Por alto, vi: camarão do Equador, burrié da Irlanda, perca egípcia, sapateira
de Madagáscar, polvo marroquino, berbigão das Fidji, abrótea do Haiti? Uma
pessoa chega a sentir vergonha por haver marisco mais viajado que nós. Eu não
tenho vontade de comer uma abrótea que veio do Haiti ou um berbigão que veio
das exóticas Fidji. Para mim, tudo o que fica a mais de 2.000 quilómetros de
casa é exótico.
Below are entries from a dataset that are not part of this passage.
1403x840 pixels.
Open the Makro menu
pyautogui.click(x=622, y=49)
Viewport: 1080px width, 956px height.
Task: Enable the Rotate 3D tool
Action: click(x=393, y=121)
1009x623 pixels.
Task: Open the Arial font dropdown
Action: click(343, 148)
Eu sou curioso, tenho vontade de falar com o berbigão, tenho
curiosidade de saber como é que é o país dele, se a água é quente, se tem
irmãs, etc.
Vamos lá ver. Uma pessoa vai ao supermercado comprar duas cabeças de pescada,
não tem de sentir que não conhece o mundo. Não é saudável ter inveja de uma
gamba. Uma dona de casa vai fazer compras e fica a chorar junto do linguado de
Cuba, porque se lembra que foi tão feliz na lua-de-mel em Havana e agora já nem
a Badajoz vai. Não se faz. E é desagradável constatar que o tamboril (da
Escócia) fez mais quilómetros para ali chegar que os que vamos fazer durante
todo o ano. Há quem acabe por levar peixe-espada do Quénia só para ter alguém
interessante e viajado lá em casa. Eu vi perca egípcia em Telheiras? fica
estranho. Perca egípcia soa a Hercule Poirot e Morte no Nilo. A minha mãe olha
para uma perca egípcia e esquece que está num supermercado e imagina-se no
Museu do Cairo e esquece-se das compras. Fica ali a sonhar, no gelo, capaz de
se constipar.
Deixei para o fim o polvo marroquino. É complicado pedir polvo marroquino,
assim às claras. Eu não consigo perguntar: "tem polvo marroquino?",
sem olhar à volta a ver se vem lá polícia. "Queria quinhentos de polvo
marroquino" - tem de ser dito em voz mais baixa e rouca. Acabei por optar
por robalo de Chernobyl para o almoço. Não há nada como umas coxinhas de robalo
de Chernobyl.
Eu, às vezes penso: o que não poupávamos se Portugal tivesse mar.